> _Text passage_
--- START ---

ADAPT staffers Nhi and Thoa are some of the most dedicated people you'll ever meet. They work day and night, determined to save as many beautiful Vietnamese children as they can from a terrible fate. The program targets girls they've determined are especially vulnerable--those who come from poor families where women are the main wage earner, where there are handicapped or ill members of the family, or homes with no parents around at all. They start working with these girls early, too, many as young as age 12. The key is FOLLOW UP. Today we are getting an extraordinary opportunity to follow along as Nhi and Thao make "house calls." They constantly check up on the girls, encourage the families to keep them in school, and offer lots of encouragement to do what's right. Now we find ourselves tramping along through an incredibly picturesque village somewhere deep in Dong Thap province. Primitive clapboard and cement huts perch high on stilts, a necessity when the Mekong rises in the rainy season. Tall trees form a cool canopy overhead. Fetid water channeled through little canals and ponds separate the homes. A child sleepily swings in a hammock. Around every corner, villagers are shyly peeking out at us, a westerner is a very uncommon sight. But they smile readily when we greet them. And the ice is broken after we take pictures and then show the folks their photos on our digital cameras. Soon they're lining up to have their pictures taken, laughing uproariously at their images. Nhi eventually comes to a ramshackle single room house and calls through the curtain door. Grandma pokes her head out and then we meet a stunning 12 year old middle schooler who has been in the program for over a year now. Nhi is concerned about this girl because the Grandmother wants her to quit school and sell lottery tickets to make money. Nhi explains that is a really bad situation because not only does the girl miss school, but she's exposed to all sorts of predators on the streets while selling. Nhi has worked hard to convince Grandma that her granddaughter must keep going to school, and so far, it's working! As we leave, this precious girl links her arm through mine and strokes my cheek. I can't help but wonder what her fate will be if somehow she gets on the wrong track.

--- END ---

> _Exercise set_
a: Please rewrite the paragraph of the ADAPT passage that begins "ADAPT staffers Nhi and Thoa" as a short bulleted list that keeps its main facts.
b: Carry the ADAPT passage further, starting after its final sentence.

> _Supplied entries_

--- START ---

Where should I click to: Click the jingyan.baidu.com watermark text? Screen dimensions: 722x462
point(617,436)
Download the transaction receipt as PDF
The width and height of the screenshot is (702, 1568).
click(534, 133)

--- END ---

> _Responses for each task_
a:
- Two ADAPT staffers, Nhi among them, work day and night to protect vulnerable Vietnamese girls from a terrible fate.
- The program targets girls from poor families where women are the main wage earners, where family members are handicapped or ill, or where no parents are present. Some girls join as young as 12.
- Follow-up is the key. The staffers make house calls to check on the girls, urge families to keep them in school, and encourage them to do what's right.
- The visit goes to a picturesque village deep in Dong Thap province. Huts stand on stilts because the Mekong rises in the rainy season, and canals and ponds separate the homes.
- Villagers rarely see a westerner and are shy at first. They warm up once they are shown their photos on digital cameras.
- Nhi visits a 12-year-old middle schooler who has been in the program for over a year. Her grandmother wants her to quit school and sell lottery tickets.
- Nhi explains that selling tickets would mean missing school and facing predators on the streets. So far, Nhi has persuaded the grandmother to keep the girl in school.
- As the visitors leave, the girl links arms with the narrator, who wonders what her fate will be if she gets on the wrong track.

b:
Next, we travel to a middle school and pick up two girls, ages 12 and 13, who are also in the program. They pile into our van and we give them a ride to their homes. Nhi and Thao check in with the girls' families to see if everything is still going okay. One girl's parents are gone. They've moved to the city, trying to make some money. The sickly Grandmother wants the girl to stay home and take care of her. The 13-year-old wants to be respectful but she also really wants to go to school. Nhi advises the girl to not overreact to Granny's demands, and just keep going to class. Nhi then has a very animated and long talk with Grandma. The conversation apparently goes well and Grandma seems convinced, for now at least, that her granddaughter should go to school. Nhi has a way of winning people over. Next stop is in An Giang province where we deliver some new clothes to a precious girl who is out on the front porch sweeping. No one else is at home. She is very shy and averts her eyes when we give her a few gifts. At last, she looks up and smiles for my camera. Your heart just aches for these girls' innocence.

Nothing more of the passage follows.